Pilates in the Clinical Space

March 22, 2021 by Dominique Flores, BS, RN

Pilates, named after the creator Joseph Pilates, has earned recognition as a global fitness discipline. The growing popular exercise methodology was brought to New York City in 1926 after the German “nurse-physiotherapist” (Di Lorenzo, 2011) emigrated to the United States and began teaching his method to ballerinas and Hollywood celebrities. It has become popular among those in the dance industry, due to its ability to improve core stabilization, strength and muscular endurance without adding mass (Kloubec, 2004). These exercises can be adapted for gentle rehabilitation or used as a vigorous workout for athletes (Kloubec, 2011) to supplement their training routines. The exercise practice has become widely adopted within recent years and has now made its way into the healthcare space to potentially become part of treatment plans and physical therapy for various conditions.

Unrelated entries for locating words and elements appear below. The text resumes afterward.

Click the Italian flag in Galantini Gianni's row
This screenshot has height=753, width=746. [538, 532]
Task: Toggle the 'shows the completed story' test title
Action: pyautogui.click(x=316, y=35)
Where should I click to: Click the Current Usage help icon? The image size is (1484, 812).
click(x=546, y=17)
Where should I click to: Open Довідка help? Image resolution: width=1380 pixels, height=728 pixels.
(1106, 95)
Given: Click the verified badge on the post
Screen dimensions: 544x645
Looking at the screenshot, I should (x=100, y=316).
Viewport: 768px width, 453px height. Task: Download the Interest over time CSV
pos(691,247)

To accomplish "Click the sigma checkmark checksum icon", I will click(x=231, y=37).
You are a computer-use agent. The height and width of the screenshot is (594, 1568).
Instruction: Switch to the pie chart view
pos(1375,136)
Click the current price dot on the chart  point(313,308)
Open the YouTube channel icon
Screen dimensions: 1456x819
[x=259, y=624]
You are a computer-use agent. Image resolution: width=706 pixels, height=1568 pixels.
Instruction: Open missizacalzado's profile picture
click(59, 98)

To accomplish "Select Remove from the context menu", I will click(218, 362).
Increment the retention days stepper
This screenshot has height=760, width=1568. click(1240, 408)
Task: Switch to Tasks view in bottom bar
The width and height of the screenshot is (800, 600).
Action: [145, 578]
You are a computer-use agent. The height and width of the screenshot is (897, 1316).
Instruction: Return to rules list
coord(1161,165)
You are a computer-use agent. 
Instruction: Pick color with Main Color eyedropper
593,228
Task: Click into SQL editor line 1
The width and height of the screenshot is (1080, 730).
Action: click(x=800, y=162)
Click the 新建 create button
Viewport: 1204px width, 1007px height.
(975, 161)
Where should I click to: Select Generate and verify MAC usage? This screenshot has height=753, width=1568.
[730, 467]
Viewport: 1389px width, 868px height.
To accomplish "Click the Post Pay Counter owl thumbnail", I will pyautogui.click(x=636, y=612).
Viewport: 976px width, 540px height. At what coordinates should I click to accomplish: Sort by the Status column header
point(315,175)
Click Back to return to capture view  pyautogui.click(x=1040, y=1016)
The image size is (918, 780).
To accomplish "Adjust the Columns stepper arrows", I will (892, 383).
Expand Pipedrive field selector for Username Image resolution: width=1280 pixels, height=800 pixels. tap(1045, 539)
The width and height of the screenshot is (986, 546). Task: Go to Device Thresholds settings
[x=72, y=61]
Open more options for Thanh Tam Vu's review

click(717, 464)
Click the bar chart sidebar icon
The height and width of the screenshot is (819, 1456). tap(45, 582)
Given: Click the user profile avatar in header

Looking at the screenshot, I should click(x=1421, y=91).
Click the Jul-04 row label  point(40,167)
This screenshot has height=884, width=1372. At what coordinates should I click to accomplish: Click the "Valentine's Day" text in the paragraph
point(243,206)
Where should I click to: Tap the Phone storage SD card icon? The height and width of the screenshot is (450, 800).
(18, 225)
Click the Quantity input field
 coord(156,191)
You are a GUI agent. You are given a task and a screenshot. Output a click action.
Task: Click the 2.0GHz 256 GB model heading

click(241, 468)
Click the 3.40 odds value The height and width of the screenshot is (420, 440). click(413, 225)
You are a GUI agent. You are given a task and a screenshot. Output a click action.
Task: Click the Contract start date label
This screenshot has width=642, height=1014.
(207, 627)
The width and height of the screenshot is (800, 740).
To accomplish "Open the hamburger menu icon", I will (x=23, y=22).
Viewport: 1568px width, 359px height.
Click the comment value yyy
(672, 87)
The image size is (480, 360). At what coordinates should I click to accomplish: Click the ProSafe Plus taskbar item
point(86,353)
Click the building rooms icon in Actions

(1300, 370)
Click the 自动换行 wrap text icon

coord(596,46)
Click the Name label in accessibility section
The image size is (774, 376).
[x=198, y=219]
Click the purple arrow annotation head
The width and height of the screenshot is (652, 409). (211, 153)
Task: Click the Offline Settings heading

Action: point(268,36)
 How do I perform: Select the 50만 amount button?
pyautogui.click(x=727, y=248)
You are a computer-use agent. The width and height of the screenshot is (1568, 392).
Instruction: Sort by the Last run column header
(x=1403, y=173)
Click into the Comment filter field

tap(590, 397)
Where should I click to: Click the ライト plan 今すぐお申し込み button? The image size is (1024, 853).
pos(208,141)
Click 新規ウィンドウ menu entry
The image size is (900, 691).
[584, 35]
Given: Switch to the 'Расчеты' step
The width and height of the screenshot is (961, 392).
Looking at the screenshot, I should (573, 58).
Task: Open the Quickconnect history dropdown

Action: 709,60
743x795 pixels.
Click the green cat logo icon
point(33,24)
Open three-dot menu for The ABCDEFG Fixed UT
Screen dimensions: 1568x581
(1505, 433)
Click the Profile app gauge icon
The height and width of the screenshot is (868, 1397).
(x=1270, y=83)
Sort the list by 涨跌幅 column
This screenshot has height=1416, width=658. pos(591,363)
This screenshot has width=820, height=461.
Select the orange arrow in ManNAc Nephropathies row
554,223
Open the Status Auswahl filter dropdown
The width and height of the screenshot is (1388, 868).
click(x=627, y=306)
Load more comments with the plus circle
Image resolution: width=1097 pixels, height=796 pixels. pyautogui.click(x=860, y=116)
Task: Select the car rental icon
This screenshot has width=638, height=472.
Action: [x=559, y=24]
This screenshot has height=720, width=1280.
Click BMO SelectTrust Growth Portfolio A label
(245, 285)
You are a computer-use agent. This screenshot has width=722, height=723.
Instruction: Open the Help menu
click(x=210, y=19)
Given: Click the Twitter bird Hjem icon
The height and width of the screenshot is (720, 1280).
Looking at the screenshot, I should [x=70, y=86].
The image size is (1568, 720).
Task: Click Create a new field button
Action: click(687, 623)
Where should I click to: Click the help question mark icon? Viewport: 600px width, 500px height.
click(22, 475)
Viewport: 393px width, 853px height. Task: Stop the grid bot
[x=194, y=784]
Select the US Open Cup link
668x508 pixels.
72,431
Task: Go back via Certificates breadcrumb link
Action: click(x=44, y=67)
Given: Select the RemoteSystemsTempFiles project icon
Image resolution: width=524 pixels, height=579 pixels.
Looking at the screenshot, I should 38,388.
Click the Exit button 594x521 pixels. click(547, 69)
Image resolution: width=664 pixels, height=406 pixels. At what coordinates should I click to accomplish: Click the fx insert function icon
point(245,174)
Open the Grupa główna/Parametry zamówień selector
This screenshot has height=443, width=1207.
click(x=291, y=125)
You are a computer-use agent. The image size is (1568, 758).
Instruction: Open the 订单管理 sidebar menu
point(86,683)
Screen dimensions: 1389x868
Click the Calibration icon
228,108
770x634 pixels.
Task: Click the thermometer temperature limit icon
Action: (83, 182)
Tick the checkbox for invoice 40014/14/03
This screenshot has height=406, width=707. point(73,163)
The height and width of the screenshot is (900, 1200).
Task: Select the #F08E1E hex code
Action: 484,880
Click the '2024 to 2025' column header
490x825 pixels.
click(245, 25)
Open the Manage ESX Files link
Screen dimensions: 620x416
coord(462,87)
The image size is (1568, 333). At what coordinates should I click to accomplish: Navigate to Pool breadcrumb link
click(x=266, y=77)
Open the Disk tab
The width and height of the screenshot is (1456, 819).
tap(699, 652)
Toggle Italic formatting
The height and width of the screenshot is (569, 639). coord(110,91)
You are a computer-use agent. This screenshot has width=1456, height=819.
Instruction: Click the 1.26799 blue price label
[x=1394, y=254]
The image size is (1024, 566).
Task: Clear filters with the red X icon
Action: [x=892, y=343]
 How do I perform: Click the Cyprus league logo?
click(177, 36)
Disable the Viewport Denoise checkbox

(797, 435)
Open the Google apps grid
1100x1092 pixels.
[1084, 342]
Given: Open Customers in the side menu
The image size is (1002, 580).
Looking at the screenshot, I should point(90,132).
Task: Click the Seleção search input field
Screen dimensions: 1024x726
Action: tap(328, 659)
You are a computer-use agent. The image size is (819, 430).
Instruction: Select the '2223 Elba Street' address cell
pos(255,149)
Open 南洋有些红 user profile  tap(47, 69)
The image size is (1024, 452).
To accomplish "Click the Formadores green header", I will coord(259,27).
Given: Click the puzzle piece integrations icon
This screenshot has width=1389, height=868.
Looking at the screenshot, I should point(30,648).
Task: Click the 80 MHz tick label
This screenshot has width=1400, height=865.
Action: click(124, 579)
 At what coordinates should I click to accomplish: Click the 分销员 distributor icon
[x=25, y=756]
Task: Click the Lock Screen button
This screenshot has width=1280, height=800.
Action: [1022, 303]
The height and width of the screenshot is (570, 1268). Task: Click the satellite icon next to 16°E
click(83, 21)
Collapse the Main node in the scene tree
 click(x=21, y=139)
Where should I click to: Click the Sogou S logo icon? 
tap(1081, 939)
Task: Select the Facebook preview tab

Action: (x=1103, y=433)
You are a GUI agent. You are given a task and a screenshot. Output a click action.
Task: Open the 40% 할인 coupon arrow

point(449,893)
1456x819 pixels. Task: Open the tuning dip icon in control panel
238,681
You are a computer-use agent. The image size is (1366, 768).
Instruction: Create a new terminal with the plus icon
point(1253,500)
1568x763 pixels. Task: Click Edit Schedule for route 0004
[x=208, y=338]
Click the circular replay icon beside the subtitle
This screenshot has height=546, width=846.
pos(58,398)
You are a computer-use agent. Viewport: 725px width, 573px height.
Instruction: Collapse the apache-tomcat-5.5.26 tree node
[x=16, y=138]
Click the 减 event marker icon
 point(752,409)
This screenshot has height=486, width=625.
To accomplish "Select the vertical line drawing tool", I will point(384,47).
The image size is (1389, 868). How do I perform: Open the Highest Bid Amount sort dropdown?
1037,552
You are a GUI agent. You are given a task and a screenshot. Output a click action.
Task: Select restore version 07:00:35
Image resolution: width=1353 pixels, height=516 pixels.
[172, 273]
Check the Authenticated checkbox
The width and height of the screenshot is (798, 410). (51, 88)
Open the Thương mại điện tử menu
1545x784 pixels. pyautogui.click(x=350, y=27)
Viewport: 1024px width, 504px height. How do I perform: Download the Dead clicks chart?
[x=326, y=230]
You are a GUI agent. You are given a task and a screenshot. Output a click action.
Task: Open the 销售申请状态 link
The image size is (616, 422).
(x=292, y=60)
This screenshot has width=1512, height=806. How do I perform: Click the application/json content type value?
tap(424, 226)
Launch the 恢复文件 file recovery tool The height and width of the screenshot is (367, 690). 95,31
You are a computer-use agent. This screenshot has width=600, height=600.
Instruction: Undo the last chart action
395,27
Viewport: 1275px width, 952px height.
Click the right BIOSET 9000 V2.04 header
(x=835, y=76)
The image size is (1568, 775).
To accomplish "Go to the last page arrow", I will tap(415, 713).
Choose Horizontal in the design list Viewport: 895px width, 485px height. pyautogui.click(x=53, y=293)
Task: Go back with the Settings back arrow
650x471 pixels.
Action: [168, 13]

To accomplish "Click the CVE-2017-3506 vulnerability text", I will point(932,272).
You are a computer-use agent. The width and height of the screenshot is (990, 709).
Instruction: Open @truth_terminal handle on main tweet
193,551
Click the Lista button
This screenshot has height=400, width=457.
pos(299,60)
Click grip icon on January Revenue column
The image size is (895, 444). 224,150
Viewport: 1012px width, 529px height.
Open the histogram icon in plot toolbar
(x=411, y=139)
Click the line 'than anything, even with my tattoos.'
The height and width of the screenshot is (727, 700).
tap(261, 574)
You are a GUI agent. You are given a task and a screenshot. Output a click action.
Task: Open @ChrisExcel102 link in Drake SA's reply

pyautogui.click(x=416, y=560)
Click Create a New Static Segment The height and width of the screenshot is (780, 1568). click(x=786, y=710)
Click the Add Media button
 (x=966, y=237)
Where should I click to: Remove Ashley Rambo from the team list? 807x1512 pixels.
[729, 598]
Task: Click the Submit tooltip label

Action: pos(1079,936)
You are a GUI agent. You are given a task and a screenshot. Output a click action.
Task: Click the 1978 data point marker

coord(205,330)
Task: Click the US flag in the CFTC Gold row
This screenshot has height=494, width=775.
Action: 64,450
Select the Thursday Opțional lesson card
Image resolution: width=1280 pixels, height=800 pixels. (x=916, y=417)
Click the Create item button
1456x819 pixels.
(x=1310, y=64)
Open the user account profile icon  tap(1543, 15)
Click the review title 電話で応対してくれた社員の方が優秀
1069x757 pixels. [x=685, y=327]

From 2008-2010, the American College of Sports Medicine (ACSM) ranked Pilates in the top ten fitness trends. Over the past decade, Pilates has made its way to cities and towns in the form of boutique fitness gyms & in homes, with the production of affordable Pilates equipment and at-home streaming services. With the rise of health consciousness and the emergence of global health initiatives such as Exercise as Medicine ®, there has been an increase in research conducted on how exercise can provide physical and psychological benefits not only for health maintenance but also for those with injuries and non-communicable diseases, such as cancer. Within the past five years, there have been several studies on the effects of Pilates on patients diagnosed with breast cancer with the majority concluding that Pilates improved mobility and reduced cancer-related adverse symptoms due to treatment. In 2015, a randomized clinical trial was conducted that showed the impact of Pilates exercises on patients with lymphedema after breast cancer treatment (Sener, 2017). The results showed that Pilates reduced the severity of lymphedema and improved quality of life in addition to upper extremity function. Other cases in which Pilates has proven to be therapeutic are for “patients with chronic non-specific low back pain” (Valenza, 2017), “postmenopausal women experiencing anxiety, depression, fatigue and decreased sleep quality” (Aibar-Almazan, 2019), and patients with multiple sclerosis (Duff, 2018).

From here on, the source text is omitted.